Per quanto riguarda Google, la Commissione aveva rilevato che l’azienda aveva privilegiato il proprio servizio di comparazione di prodotti nei risultati di ricerca, penalizzando così i concorrenti. In risposta, Google e Alphabet avevano contestato la decisione, ma il Tribunale ha confermato l’ammenda, pur non trovando prove di effetti anticoncorrenziali nel mercato della ricerca generale. La Corte di Giustizia ha ribadito che la normativa UE punisce non l’esistenza di una posizione dominante, ma il suo abuso. Ha stabilito che il comportamento di Google era discriminatorio e non rientrava nella normale concorrenza basata sui meriti.
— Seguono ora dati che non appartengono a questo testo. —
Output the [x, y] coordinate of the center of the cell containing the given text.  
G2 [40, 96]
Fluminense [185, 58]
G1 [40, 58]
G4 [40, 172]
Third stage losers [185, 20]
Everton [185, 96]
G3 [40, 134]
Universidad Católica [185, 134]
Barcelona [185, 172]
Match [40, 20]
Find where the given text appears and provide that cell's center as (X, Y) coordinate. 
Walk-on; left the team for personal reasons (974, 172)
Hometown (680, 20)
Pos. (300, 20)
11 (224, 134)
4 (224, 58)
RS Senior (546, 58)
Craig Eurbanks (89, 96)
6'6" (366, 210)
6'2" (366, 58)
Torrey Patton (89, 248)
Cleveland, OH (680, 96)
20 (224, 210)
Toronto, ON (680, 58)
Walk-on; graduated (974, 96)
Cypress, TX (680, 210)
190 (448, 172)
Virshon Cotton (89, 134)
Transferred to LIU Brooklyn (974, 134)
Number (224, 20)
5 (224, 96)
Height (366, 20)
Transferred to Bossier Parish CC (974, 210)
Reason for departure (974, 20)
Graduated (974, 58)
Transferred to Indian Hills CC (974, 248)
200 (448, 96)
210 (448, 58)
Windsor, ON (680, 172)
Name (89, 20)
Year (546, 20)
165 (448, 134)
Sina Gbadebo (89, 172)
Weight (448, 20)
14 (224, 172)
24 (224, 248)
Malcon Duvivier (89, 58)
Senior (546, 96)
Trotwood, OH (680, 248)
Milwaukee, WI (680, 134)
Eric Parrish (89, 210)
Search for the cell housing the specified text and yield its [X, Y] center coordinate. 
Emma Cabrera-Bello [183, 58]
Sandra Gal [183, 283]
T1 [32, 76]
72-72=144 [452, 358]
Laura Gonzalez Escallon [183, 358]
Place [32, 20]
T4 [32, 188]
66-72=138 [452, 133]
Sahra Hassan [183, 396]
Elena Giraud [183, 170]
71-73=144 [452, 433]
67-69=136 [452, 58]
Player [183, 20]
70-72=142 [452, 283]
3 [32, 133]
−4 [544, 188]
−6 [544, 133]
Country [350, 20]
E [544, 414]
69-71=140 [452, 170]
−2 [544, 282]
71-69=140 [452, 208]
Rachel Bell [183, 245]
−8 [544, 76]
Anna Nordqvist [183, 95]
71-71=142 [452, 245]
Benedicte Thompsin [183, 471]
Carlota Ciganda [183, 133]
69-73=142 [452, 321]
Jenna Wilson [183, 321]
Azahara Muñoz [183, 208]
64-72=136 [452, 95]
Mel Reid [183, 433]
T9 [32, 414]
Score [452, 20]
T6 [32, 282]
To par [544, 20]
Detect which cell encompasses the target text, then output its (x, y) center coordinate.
In reazione alla sentenza, Google ha espresso delusione, affermando di aver apportato modifiche nel 2017 per conformarsi alle normative e che il proprio approccio ha portato successi per i servizi di comparazione prezzi. La decisione della Corte rappresenta un importante campanello d’allarme per le big tech, definendo limiti precisi per il loro operato in mercati dominati.